- **Your goal**:
Look for the line containing "ガーデンファニチャー (32, 1559)" in the listing below; from there, output every line exactly, the last one included.

- **Data section**:
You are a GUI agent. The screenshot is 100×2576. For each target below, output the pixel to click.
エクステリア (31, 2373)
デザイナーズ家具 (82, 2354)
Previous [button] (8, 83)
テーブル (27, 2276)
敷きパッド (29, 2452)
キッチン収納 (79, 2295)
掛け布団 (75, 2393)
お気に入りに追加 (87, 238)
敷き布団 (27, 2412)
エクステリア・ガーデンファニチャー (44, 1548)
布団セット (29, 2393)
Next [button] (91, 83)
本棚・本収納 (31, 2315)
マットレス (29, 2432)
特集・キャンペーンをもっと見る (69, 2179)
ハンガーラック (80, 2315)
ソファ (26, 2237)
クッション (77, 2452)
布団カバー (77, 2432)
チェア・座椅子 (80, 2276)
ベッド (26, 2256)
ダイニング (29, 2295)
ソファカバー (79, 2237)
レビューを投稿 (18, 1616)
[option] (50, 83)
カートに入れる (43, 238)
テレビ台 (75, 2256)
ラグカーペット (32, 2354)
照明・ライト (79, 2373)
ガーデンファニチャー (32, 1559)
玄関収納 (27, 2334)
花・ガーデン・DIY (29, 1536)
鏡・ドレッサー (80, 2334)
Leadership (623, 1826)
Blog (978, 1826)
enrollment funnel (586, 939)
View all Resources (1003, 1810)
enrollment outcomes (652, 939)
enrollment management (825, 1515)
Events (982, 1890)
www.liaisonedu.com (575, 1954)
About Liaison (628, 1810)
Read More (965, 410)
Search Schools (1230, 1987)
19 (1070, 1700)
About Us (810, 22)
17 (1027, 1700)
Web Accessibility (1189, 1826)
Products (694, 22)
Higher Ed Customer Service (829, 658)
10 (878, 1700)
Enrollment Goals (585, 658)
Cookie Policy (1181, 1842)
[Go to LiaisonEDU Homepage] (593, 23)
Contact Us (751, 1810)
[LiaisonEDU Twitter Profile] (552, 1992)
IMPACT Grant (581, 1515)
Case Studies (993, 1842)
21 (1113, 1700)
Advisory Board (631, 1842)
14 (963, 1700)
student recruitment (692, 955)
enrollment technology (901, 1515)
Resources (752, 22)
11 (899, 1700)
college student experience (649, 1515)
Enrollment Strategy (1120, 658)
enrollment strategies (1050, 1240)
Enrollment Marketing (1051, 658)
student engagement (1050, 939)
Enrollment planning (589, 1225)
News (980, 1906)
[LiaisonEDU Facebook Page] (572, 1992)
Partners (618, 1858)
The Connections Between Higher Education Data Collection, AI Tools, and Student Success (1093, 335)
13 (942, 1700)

- **Completed task**:
ガーデンファニチャー (32, 1559)
玄関収納 (27, 2334)
花・ガーデン・DIY (29, 1536)
鏡・ドレッサー (80, 2334)
Leadership (623, 1826)
Blog (978, 1826)
enrollment funnel (586, 939)
View all Resources (1003, 1810)
enrollment outcomes (652, 939)
enrollment management (825, 1515)
Events (982, 1890)
www.liaisonedu.com (575, 1954)
About Liaison (628, 1810)
Read More (965, 410)
Search Schools (1230, 1987)
19 (1070, 1700)
About Us (810, 22)
17 (1027, 1700)
Web Accessibility (1189, 1826)
Products (694, 22)
Higher Ed Customer Service (829, 658)
10 (878, 1700)
Enrollment Goals (585, 658)
Cookie Policy (1181, 1842)
[Go to LiaisonEDU Homepage] (593, 23)
Contact Us (751, 1810)
[LiaisonEDU Twitter Profile] (552, 1992)
IMPACT Grant (581, 1515)
Case Studies (993, 1842)
21 (1113, 1700)
Advisory Board (631, 1842)
14 (963, 1700)
student recruitment (692, 955)
enrollment technology (901, 1515)
Resources (752, 22)
11 (899, 1700)
college student experience (649, 1515)
Enrollment Strategy (1120, 658)
enrollment strategies (1050, 1240)
Enrollment Marketing (1051, 658)
student engagement (1050, 939)
Enrollment planning (589, 1225)
News (980, 1906)
[LiaisonEDU Facebook Page] (572, 1992)
Partners (618, 1858)
The Connections Between Higher Education Data Collection, AI Tools, and Student Success (1093, 335)
13 (942, 1700)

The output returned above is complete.